*Oleh Mh Nurul Huda
Akhir tahun ini Haul Gus Dur diperingati kembali. Pesantren Ciganjur, komunitas Gus Durian tak pernah absen pasti. Tak ketinggalan pula PKB, partai yang didirikan almarhum. Tidak lupa ada jutaan orang yang merindukannya, mungkin hanya dalam kalbu mereka, di pinggir pusaranya tanpa upacara.
<>
Dalam jutaan orang itu, yang berjalan melewati lorong-lorong kehidupan yang ramai, kita menjumpai anak-anak belia mendongakkan kepala kepada ibu-bapaknya. Siapa Gus Dur? Mengapa kita menziarahinya, dan seterusnya? Sedemikian rupa ia sehingga keingintahuan kanak-kanak itu melahirkan sebuah cerita.

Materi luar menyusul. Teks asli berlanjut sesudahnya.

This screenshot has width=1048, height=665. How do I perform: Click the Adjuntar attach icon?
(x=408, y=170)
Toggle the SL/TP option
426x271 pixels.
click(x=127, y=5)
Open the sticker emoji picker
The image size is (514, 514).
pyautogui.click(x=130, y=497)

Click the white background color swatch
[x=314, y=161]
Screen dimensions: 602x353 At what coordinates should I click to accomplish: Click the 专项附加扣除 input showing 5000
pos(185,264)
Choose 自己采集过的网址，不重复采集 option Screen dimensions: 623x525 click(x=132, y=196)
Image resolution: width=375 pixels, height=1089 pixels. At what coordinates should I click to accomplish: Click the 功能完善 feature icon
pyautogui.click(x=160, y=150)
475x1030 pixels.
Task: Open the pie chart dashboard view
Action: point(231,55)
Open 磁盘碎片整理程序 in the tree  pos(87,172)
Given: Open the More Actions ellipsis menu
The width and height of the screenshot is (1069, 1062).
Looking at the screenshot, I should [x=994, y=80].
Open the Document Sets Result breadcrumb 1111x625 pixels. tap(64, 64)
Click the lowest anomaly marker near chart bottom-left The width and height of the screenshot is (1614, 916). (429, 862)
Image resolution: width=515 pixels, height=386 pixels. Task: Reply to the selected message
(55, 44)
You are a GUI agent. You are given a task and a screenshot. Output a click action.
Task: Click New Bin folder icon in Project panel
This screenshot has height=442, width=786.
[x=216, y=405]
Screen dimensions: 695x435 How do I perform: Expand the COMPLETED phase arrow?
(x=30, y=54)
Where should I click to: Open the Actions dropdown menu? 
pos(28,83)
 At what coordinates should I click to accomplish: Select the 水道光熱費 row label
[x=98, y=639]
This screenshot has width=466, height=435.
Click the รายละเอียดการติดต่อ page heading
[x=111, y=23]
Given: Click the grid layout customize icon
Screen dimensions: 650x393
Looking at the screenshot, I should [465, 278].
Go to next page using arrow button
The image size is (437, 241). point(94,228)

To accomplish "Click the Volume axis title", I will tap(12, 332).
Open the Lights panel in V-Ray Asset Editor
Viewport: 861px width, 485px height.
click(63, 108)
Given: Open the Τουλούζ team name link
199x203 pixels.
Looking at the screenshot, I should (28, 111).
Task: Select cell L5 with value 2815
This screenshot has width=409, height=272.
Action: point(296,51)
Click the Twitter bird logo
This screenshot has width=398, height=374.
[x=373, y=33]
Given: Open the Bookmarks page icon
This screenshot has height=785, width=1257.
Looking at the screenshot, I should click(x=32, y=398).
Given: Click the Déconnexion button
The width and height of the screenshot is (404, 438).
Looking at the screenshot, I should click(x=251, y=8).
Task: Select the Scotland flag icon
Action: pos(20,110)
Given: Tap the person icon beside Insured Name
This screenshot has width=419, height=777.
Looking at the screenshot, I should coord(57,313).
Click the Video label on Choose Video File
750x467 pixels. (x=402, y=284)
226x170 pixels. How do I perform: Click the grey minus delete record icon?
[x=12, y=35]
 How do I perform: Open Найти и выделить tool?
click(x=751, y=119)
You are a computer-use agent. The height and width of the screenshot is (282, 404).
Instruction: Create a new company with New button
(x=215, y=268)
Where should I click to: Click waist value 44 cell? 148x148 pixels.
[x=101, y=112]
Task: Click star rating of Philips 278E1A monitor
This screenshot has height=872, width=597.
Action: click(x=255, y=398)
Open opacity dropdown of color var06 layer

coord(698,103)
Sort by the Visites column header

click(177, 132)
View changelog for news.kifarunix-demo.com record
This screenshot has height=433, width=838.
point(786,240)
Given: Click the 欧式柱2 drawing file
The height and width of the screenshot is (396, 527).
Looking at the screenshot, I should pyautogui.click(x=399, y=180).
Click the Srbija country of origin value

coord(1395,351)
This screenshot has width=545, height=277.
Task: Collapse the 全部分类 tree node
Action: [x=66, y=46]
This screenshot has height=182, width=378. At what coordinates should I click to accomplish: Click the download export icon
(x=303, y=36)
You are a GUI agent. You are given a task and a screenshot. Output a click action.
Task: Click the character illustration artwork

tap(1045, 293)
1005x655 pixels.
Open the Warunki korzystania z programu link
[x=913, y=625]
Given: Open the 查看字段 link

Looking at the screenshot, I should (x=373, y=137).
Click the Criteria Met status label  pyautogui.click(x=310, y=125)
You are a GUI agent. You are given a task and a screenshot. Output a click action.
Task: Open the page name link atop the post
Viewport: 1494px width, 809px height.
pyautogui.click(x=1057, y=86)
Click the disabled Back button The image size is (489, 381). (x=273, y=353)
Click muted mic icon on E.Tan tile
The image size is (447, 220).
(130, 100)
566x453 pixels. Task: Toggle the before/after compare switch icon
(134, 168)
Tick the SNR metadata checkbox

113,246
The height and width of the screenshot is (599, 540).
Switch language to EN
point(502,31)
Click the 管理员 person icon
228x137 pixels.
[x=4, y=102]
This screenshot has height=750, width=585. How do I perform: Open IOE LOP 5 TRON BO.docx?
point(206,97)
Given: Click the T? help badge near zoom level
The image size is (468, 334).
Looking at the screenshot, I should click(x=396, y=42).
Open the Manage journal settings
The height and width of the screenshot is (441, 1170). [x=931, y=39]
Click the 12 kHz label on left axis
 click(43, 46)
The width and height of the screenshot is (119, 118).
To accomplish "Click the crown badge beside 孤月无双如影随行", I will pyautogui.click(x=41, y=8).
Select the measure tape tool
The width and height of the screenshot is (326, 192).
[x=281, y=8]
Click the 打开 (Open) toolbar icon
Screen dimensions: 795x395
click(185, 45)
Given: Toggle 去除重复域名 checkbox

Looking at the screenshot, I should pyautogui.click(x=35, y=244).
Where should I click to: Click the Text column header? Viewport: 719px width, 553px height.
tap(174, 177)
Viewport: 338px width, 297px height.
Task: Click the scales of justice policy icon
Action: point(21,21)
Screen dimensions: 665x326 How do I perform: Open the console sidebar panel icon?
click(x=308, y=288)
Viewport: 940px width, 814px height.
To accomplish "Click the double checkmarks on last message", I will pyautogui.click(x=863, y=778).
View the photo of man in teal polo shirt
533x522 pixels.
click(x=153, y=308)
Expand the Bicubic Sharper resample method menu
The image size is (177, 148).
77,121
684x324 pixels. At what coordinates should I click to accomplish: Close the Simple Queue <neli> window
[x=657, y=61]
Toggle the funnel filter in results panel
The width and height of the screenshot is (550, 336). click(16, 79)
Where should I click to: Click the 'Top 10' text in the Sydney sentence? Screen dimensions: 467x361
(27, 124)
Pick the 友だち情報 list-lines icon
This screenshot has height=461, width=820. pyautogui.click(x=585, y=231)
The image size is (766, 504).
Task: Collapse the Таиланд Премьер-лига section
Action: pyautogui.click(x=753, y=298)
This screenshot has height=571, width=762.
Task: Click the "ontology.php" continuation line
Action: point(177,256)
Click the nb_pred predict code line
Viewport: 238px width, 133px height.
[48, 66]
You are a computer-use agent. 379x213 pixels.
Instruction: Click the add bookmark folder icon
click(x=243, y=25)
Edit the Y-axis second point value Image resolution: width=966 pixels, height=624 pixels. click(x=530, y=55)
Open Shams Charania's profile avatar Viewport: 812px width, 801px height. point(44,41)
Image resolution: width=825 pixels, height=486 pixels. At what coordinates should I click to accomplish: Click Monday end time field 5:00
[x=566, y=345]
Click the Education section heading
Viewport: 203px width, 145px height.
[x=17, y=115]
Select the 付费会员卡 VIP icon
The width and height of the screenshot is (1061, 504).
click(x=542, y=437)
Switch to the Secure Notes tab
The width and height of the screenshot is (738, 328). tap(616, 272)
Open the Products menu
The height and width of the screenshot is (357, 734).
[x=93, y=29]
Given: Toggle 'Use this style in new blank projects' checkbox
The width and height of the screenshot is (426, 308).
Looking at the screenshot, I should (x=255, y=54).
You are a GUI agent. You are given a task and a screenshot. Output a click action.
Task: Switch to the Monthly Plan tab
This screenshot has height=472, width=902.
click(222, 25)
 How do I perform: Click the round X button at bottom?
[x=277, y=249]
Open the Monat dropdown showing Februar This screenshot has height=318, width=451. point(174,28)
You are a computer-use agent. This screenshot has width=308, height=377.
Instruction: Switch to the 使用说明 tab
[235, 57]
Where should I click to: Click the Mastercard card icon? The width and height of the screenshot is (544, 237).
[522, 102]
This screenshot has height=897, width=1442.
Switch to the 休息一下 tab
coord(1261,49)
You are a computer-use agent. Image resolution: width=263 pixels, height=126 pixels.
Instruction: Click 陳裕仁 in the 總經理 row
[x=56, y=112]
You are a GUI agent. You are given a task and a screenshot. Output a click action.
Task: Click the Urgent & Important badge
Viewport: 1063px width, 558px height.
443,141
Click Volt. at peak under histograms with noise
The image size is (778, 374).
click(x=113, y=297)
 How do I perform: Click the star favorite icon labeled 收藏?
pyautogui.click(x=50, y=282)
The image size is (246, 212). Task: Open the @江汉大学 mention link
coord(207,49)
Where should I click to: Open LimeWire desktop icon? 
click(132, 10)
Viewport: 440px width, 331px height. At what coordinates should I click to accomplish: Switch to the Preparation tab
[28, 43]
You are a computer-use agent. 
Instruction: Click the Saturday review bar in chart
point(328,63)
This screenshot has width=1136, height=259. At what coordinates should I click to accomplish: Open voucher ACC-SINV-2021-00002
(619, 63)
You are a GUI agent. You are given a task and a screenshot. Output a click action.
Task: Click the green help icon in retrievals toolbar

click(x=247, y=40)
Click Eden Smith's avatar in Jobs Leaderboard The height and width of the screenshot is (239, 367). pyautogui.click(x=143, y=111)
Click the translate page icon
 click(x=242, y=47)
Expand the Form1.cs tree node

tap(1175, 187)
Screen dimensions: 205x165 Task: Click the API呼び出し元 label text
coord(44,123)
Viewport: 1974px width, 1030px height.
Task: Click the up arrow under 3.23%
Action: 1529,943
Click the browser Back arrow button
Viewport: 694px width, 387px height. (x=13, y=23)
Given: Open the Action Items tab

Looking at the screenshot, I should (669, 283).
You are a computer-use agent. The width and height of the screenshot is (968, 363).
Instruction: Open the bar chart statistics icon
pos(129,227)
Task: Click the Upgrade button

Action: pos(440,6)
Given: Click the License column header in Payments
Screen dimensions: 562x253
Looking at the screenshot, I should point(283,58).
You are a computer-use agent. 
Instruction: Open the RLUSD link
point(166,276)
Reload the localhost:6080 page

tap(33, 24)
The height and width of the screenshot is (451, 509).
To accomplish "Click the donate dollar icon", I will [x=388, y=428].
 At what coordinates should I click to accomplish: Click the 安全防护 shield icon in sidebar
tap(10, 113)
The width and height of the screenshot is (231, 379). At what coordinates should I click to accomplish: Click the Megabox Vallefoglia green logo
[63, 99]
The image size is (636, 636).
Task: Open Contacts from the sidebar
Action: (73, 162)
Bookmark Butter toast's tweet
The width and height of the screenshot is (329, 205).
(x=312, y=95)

Penulis kolom ini sendiri tak mengetahui jelas, bagaimana dampak cerita di riuhnya kehidupan. Hanya dugaan kasar belaka sifatnya bila cerita-cerita macam itu (storytelling) penulis anggap sebagai proses pembelajaran jangka panjang yang berlangsung massal. Sebagian orang tua itu dalam ziarahnya mungkin adalah para penganut tarekat, atau orang-orang biasa yang, kepada putra-putri mereka, mengenalkan keteladanan dan ideal-ideal moral (exemplar). Biar saja bila ada orang menilai dengan ukurannya sendiri seberapa “progresif” mereka ini menularkan pengalaman atau seberapa bermanfaat pembelajaran itu bagi kehidupan nyata.
Ketika akhir bulan lalu Saudara Hamzah Sahal mengajak berkunjung ke Pesantren Edi Mancoro Semarang, Penulis mengiyakan undangan itu. Pertama, karena pengasuh pesantrennya Kiai Mahfudz Ridwan yang sudah sangat sepuh itu adalah teladan bagi para santri dan masyarakat sekitar khususnya bagi penulis sendiri yang sepuluh tahun lalu mengikuti pertemuan dengan sesama kaum muda NU. Kedua, karena para santri ingin berbagi cerita mengenai keteladanan yang mereka saksikan, alami dan rasakan, dalam bahasa tulisan. Terkait yang kedua ini, tampaknya mereka berharap keteladanan sang kiai dapat ditiru para pembaca umum atau generasi berikutnya.
Dari sini, yaitu dari harapan para santri saja, sudah cukup diketahui bahwa cerita (storytelling) rupanya dianggap penting oleh mereka untuk lalu dihidangkan kepada khalayak. Setidaknya memang dianggap penting bagi kehidupan para santri sendiri (mungkin semacam yang berjasa membimbing hidupnya) berdasarkan pengalaman mereka pribadi. Pengalaman itu terang sangat spesifik sifatnya. Efeknya pun sangat eksistensial dan mendalam sehingga belum tentu orang lain dapat merasakan pengalaman yang sama tanpa adanya kesetaraan kualitas interaksi dengan sang ideal moral.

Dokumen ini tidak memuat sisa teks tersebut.